>>>

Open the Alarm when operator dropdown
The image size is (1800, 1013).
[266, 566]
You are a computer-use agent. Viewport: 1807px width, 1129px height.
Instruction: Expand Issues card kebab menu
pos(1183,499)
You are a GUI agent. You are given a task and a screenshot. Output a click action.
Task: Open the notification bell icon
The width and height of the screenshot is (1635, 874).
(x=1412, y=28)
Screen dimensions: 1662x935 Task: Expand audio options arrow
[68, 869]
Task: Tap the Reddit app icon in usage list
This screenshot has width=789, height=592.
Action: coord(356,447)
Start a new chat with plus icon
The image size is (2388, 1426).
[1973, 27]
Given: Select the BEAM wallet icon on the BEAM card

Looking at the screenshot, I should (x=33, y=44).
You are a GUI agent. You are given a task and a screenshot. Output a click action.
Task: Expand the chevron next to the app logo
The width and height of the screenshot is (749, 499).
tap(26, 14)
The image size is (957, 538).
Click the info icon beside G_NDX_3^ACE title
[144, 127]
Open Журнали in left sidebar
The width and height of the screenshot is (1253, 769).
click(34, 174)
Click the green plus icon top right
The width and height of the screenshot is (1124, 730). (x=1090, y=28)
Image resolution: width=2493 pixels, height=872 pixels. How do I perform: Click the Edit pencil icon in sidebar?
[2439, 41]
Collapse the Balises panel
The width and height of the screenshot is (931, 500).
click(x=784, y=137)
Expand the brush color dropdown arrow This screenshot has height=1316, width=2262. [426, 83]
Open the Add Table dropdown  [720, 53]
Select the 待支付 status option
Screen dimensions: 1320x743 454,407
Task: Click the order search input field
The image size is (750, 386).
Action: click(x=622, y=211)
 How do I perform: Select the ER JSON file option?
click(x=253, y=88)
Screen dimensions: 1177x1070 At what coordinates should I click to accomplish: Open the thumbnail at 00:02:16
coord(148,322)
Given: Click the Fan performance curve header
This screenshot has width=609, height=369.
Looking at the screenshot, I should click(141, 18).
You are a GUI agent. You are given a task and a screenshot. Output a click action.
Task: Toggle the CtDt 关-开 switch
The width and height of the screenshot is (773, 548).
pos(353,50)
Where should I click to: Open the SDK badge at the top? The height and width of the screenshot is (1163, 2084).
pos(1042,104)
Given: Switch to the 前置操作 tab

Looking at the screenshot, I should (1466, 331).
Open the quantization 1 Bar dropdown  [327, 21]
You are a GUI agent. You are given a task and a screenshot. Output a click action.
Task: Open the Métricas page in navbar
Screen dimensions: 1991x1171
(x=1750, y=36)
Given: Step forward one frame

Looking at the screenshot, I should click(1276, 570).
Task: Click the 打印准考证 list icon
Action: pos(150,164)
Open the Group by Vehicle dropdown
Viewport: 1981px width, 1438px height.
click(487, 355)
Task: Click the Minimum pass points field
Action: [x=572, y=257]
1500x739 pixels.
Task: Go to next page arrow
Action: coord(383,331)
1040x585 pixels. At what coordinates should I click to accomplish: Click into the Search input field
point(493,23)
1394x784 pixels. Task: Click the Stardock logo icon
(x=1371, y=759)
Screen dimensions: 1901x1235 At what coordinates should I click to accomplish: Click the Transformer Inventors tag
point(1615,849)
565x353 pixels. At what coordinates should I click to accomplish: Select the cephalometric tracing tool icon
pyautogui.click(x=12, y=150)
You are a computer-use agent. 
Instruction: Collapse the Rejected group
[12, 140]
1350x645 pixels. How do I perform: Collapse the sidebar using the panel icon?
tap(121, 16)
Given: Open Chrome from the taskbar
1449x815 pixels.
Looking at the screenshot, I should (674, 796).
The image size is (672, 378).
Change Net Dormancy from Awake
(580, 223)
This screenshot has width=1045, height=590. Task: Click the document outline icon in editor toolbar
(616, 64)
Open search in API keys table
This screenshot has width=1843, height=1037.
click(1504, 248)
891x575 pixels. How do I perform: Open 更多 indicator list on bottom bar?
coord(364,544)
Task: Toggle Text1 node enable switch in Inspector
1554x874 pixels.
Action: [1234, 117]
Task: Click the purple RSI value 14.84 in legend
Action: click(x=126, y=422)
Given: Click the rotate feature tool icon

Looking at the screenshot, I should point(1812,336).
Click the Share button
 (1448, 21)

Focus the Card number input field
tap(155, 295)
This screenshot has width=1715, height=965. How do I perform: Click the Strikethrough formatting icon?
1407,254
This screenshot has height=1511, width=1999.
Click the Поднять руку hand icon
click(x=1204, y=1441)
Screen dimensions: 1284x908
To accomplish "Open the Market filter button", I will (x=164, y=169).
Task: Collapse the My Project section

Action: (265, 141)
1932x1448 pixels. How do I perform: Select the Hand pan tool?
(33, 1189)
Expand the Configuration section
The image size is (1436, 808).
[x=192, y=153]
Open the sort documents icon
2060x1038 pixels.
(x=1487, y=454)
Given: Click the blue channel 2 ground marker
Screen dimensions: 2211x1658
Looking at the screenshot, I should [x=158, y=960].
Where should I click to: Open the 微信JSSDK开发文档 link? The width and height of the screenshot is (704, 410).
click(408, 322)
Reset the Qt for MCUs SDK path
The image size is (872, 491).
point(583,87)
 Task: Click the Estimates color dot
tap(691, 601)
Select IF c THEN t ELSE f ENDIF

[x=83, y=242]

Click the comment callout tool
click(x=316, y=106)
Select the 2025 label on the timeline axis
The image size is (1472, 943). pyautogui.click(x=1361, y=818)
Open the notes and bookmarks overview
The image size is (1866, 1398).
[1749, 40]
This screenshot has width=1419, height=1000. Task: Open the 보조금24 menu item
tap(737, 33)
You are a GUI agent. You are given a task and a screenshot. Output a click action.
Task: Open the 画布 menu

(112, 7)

<<<

- [Exercise goal]: Where does the word "computer" appear in the listing? List each line that holds it.

- [Your response]:
You are a computer-use agent. Viewport: 1807px width, 1129px height.
You are a computer-use agent. 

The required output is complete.